He also taunted them with a twisted catch phrase from Game Of Thrones: “Winter is coming. HBO is falling.”
An Iran-based hacker plotted to extort HBO out of $6 million by threatening to release stolen episodes and scripts of hit shows, such as “Game of Thrones,” at one point taunting the network with a twist on a catch phrase form that series: “Winter is coming. HBO is falling.”
An indictment filed Tuesday in federal court in Manhattan accuses Behzad Mesri of hacking into the cable network’s computer system in New York. It says he stole unaired episodes from shows including “Curb Your Enthusiasm” and “The Deuce,” story plot summaries and scripts for “Game of Thrones” and confidential cast and crew contact lists.
The hacker also stole internal HBO financial and strategic documents, and among them were home addresses and phone numbers of “Game of Thrones” stars.
Mesri, 29, a fugitive living in Iran who used the alias “Skote Vahshat,” earlier this year infiltrated computer accounts of HBO employees authorized to remotely access the network’s servers, the indictment says. In July, he emailed HBO executives in New York providing evidence of the hack and demanding $5.5 million in digital currency, a figure later raised to $6 million, it says. Included was an image of “Game of Thrones” Night King character, leader of an army of zombies, with the words, “Good luck HBO.”

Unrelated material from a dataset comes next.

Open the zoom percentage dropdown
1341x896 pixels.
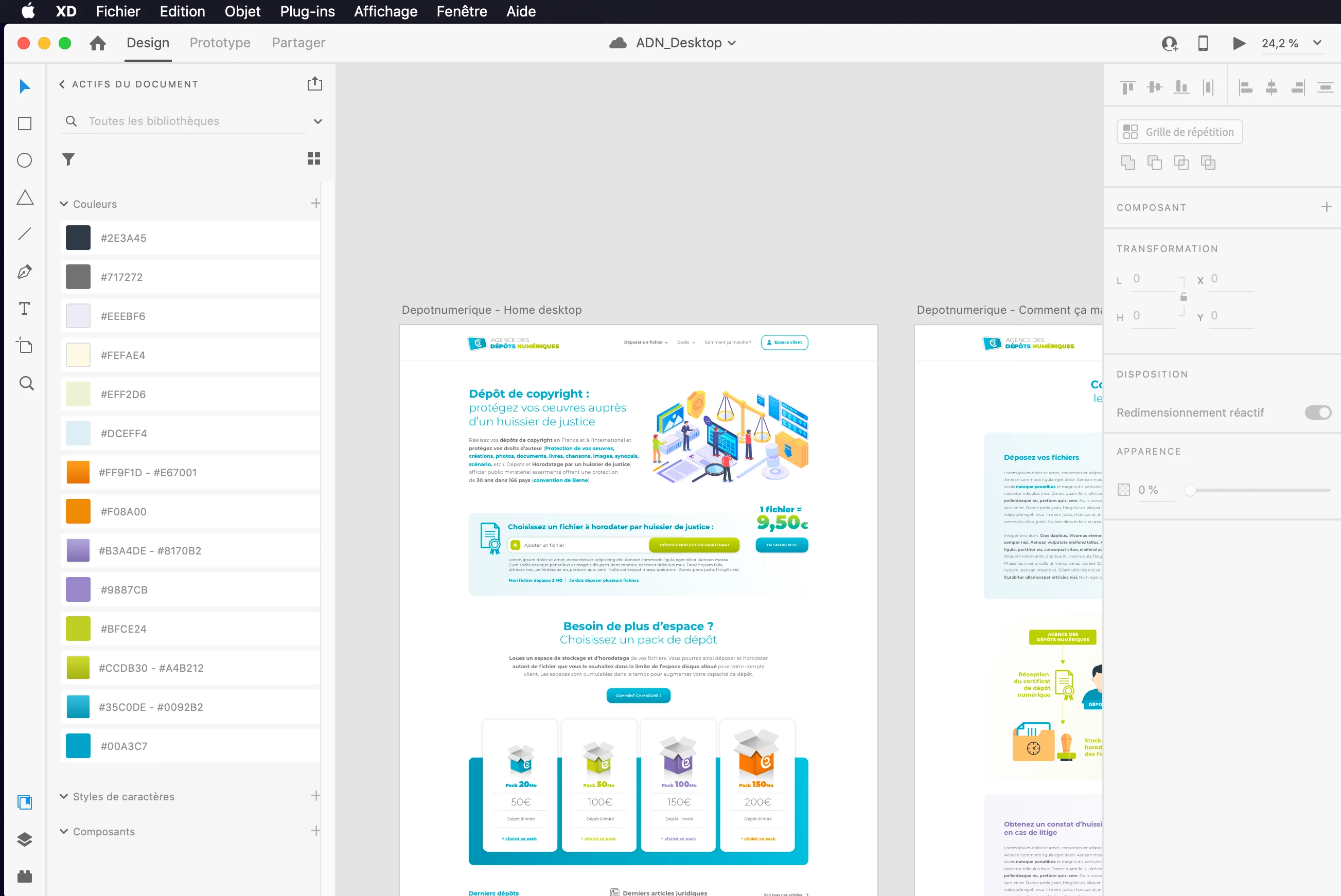point(1317,43)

After HBO apparently refused to pay, Mesri began leaking portions of the stolen material on websites he controlled, the indictment says. One of the leaks was an unaired episode of a new HBO comedy called “Barry” on which he superimposed an opening credit showing the Night King and the “HBO is falling” threat, according to the indictment.

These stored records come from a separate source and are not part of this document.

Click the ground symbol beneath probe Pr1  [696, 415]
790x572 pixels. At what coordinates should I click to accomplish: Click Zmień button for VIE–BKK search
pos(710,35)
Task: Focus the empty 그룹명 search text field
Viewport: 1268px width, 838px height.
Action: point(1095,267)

In a statement Tuesday, HBO said it is working with law enforcement but declined further comment.
US authorities described Mesri as a computer whiz who sometimes works with a hacker group in Iran called Turk Black Hat Security. He also has teamed with the Iranian military to conduct cyber-attacks targeting military and nuclear software systems and Israeli infrastructure, they said.
But there is nothing in the indictment suggesting Mesri targeted HBO on behalf of Iran’s government or with its financial support, said Collin Anderson, a US-based internet researcher who specializes in Iran. It’s also possible Mesri was acting without the knowledge of Iran’s government at all, he said.
It’s also not clear how he came to do hacking work for Iran’s military, which could have been as part of compulsory military service, Anderson said.